AN EMPIRICAL-MODEL FOR COAL FLUIDITY BASED ON A MACROMOLECULAR NETWORK PYROLYSIS MODEL

We have developed a phenomenological model for coal fluidity based on a macromolecular network model for the decomposition and condensation of the network under the influence of bond breaking and cross-linking reactions. The macromolecular network model is the previously published FG-DVC model of coal pyrolysis. It employs a network consisting of aromatic ring clusters linked by bridges. The bond scissions are described by a single first-order reaction with a distribution of activation energies. Cross-linking is related to CO2 and CH4 formation which are described in multiple first-order reactions with distributions of activation energies. The fluidity is described by an empirical equation which depends on the relative amounts of the liquid (molecules detached from the network) and solid (the remaining network) and on the fluidity of the liquid component. The FG-DVC model predicts the yield of liquids.

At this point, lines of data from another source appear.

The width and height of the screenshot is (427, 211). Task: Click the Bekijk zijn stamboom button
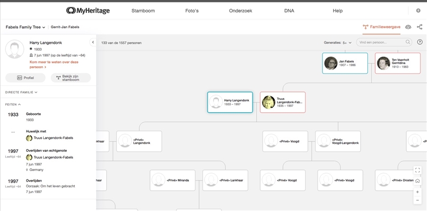click(71, 77)
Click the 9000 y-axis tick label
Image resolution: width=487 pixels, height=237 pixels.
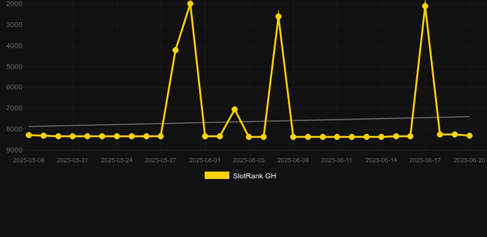coord(14,150)
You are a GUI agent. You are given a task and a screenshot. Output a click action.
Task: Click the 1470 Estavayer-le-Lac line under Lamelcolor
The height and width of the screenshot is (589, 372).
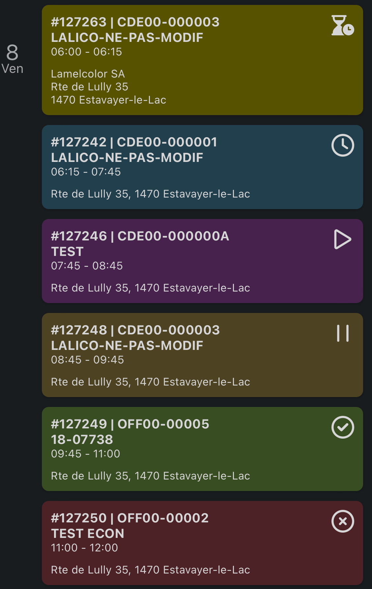[108, 100]
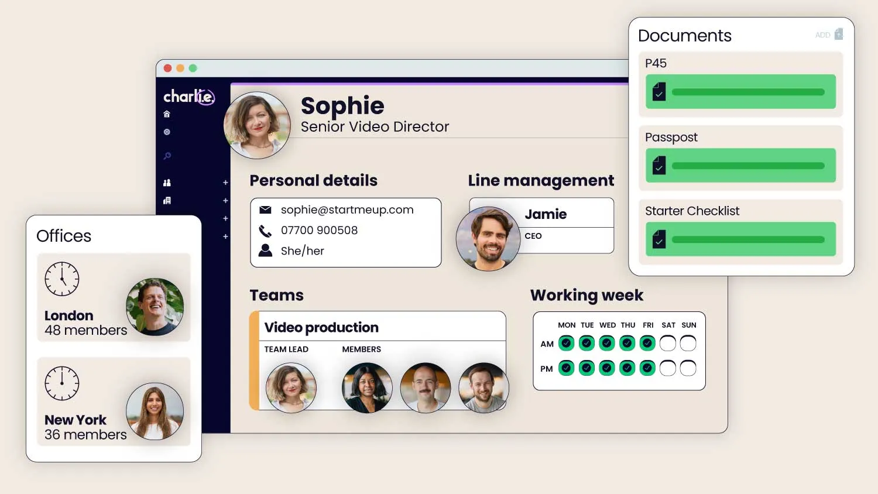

The fluidity of the liquid component is described by a second phenomenological equation which depends only on the temperature. The advantage of this model is that it is based on a previously demonstrated methodology which allows the incorporation of rank-dependent kinetics, cross-linking, weathering, and extraction phenomena into the fluidity predictions. Excellent agreement has been obtained between the model predictions and low-temperature fluidity measurements of Oxley and Pitt, van Krevelen, and Gieseler plastometer measurements for the Argonne premium coal samples. The trends for changes in the fluidity with weathering or extraction are predicted as well. Good agreement has been obtained at high temperatures between the model predictions and measurements of Fong for the onset of the fluidity. The loss of fluidity, however, is predicted to occur sooner than is indicated by the data and the maximum value of fluidity is overpredicted. The data cover over 5 orders of magnitude in fluidity, and eight coals with carbon concentration between 80 and 90%. This agreement is obtained using coal-independent equations for the dependence of the fluidity on the liquid fraction and the liquid fluidity. The coal-dependent variables are the kinetic rates for bond breaking and cross-linking and the extent of cross-linking as determined from laboratory pyrolysis measurements using a TG-FTIR (thermogravimetric analyzer with Fourier transform infrared analysis of evolved products). There are only two adjustable parameters in the model.